• [Extracted material]
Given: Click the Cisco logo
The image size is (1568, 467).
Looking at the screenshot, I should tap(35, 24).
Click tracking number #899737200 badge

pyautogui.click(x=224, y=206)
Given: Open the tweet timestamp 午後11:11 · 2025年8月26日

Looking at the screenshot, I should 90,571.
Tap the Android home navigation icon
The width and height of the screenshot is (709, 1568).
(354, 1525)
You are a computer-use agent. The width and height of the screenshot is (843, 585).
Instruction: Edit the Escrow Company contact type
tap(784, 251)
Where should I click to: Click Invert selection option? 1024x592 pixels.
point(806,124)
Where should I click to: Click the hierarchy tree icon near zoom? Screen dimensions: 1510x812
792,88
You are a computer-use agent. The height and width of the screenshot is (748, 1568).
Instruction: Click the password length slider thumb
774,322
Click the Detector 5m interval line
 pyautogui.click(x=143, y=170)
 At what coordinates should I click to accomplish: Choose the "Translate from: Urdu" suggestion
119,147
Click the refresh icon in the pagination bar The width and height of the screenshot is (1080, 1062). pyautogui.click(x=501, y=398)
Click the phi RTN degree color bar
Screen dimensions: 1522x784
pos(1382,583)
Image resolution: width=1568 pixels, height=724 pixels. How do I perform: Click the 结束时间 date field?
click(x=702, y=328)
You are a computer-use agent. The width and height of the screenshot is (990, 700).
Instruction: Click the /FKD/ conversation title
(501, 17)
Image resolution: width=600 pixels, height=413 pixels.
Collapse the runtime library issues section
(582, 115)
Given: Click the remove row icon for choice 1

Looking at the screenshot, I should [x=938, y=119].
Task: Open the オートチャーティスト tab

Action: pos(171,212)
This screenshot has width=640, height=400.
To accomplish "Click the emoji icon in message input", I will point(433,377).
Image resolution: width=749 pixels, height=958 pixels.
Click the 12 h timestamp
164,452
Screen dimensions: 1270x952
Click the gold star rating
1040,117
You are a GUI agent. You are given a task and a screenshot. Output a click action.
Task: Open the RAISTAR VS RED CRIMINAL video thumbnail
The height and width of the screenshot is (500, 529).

• [Task prompt] Recopy the whole listing exactly.

• [Written answer]
Given: Click the Cisco logo
The image size is (1568, 467).
Looking at the screenshot, I should tap(35, 24).
Click tracking number #899737200 badge

pyautogui.click(x=224, y=206)
Given: Open the tweet timestamp 午後11:11 · 2025年8月26日

Looking at the screenshot, I should 90,571.
Tap the Android home navigation icon
The width and height of the screenshot is (709, 1568).
(354, 1525)
You are a computer-use agent. The width and height of the screenshot is (843, 585).
Instruction: Edit the Escrow Company contact type
tap(784, 251)
Where should I click to: Click Invert selection option? 1024x592 pixels.
point(806,124)
Where should I click to: Click the hierarchy tree icon near zoom? Screen dimensions: 1510x812
792,88
You are a computer-use agent. The height and width of the screenshot is (748, 1568).
Instruction: Click the password length slider thumb
774,322
Click the Detector 5m interval line
 pyautogui.click(x=143, y=170)
 At what coordinates should I click to accomplish: Choose the "Translate from: Urdu" suggestion
119,147
Click the refresh icon in the pagination bar The width and height of the screenshot is (1080, 1062). pyautogui.click(x=501, y=398)
Click the phi RTN degree color bar
Screen dimensions: 1522x784
pos(1382,583)
Image resolution: width=1568 pixels, height=724 pixels. How do I perform: Click the 结束时间 date field?
click(x=702, y=328)
You are a computer-use agent. The width and height of the screenshot is (990, 700).
Instruction: Click the /FKD/ conversation title
(501, 17)
Image resolution: width=600 pixels, height=413 pixels.
Collapse the runtime library issues section
(582, 115)
Given: Click the remove row icon for choice 1

Looking at the screenshot, I should [x=938, y=119].
Task: Open the オートチャーティスト tab

Action: pos(171,212)
This screenshot has width=640, height=400.
To accomplish "Click the emoji icon in message input", I will point(433,377).
Image resolution: width=749 pixels, height=958 pixels.
Click the 12 h timestamp
164,452
Screen dimensions: 1270x952
Click the gold star rating
1040,117
You are a GUI agent. You are given a task and a screenshot. Output a click action.
Task: Open the RAISTAR VS RED CRIMINAL video thumbnail
The height and width of the screenshot is (500, 529).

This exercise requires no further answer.